Ermittler haben einem Bericht zufolge seit 2020 in mehr als hundert Verfahren auf Daten aus der Luca-App oder anderen Formen der Corona-Kontakterfassung zugegriffen. Das berichtete das Nachrichtenportal „ZDFheute.de“ am Donnerstag unter Berufung auf eine Umfrage unter allen Staatsanwaltschaften und Landesatenschutzbeauftragten. Dabei seien die Daten mindestens fünfmal verwendet worden, obwohl das Infektionsschutzgesetz es zu diesem Zeitpunkt verboten habe.
So habe etwa die Staatsanwaltschaft im baden-württembergischen Mosbach im Sommer 2021 Besucherdaten eines Schwimmbads abgefragt, um Geschädigte und Zeugen in einem Ermittlungsverfahren wegen sexuellen Missbrauchs von Kindern zu finden. Die Staatsanwaltschaft Stuttgart habe im Juli 2021 die Gästeliste einer Veranstaltung wegen des Verdachts eines versuchten Tötungsdelikts ausgewertet.
Seit Mai 2020 mussten Gaststätten vielerorts die Kontaktdaten von Gästen erfassen. Mit der Änderung des Infektionsschutzgesetzes im November durften die Daten ausdrücklich nur noch für die Kontaktnachverfolgung genutzt werden. Allerdings sei rechtlich umstritten, ob dies auch für die Aufklärung schwerster Straftaten wie Mord gelte, schrieb das Nachrichtenportal.
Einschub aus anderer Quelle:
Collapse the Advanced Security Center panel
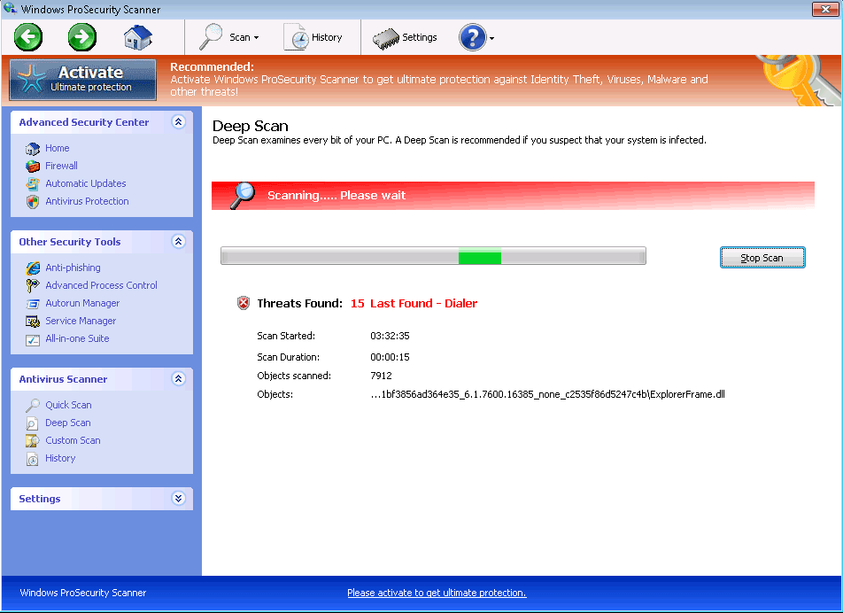Viewport: 843px width, 613px height. [x=178, y=122]
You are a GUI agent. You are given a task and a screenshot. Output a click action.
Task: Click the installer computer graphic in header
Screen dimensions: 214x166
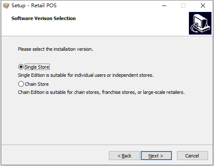pyautogui.click(x=200, y=23)
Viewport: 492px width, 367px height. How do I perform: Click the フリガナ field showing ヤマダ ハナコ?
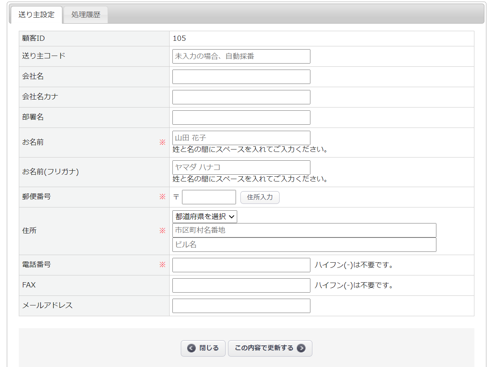pyautogui.click(x=241, y=168)
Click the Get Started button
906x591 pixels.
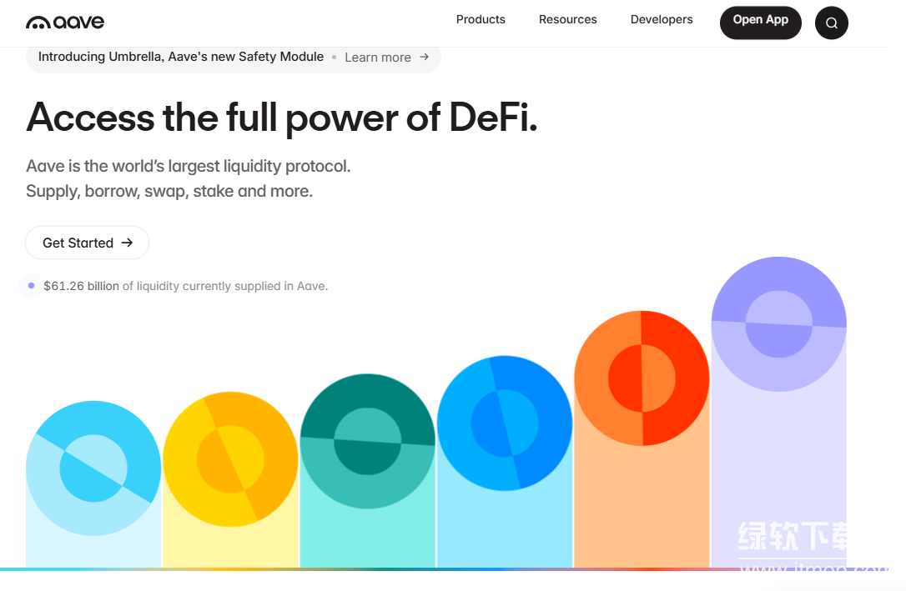(x=88, y=243)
Es zitierte einen Sprecher des Bundesdatenschutzbeauftragten Ulrich Kelber, der indirekt Länderregelungen kritisierte, nach denen die Corona-Warnapp nicht als Alternative zur Luca-App erlaubt sei. „Mit dem Check-In der Corona-Warnapp steht eine Lösung bereit, bei der aufgrund des dezentralen Ansatzes eine unerlaubte Datenabfrage nicht möglich ist“, sagte er demnach.
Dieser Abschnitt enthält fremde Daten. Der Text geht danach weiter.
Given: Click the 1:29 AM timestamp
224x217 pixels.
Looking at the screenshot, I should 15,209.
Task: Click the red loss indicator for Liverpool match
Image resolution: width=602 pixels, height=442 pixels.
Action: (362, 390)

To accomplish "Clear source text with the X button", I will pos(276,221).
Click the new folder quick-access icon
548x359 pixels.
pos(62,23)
Solange es Daten gebe, auf die die Behörden grundsätzlich zugreifen könnten, ließen sich unerlaubte Abfragen und Missbrauch der Daten nicht ausschließen. Es gebe aber keine Erkenntnisse über unerlaubte Datenabfragen bei den vom Bundesdatenschutzbeauftragten beaufsichtigten Stellen, zitierte ihn das Portal weiter.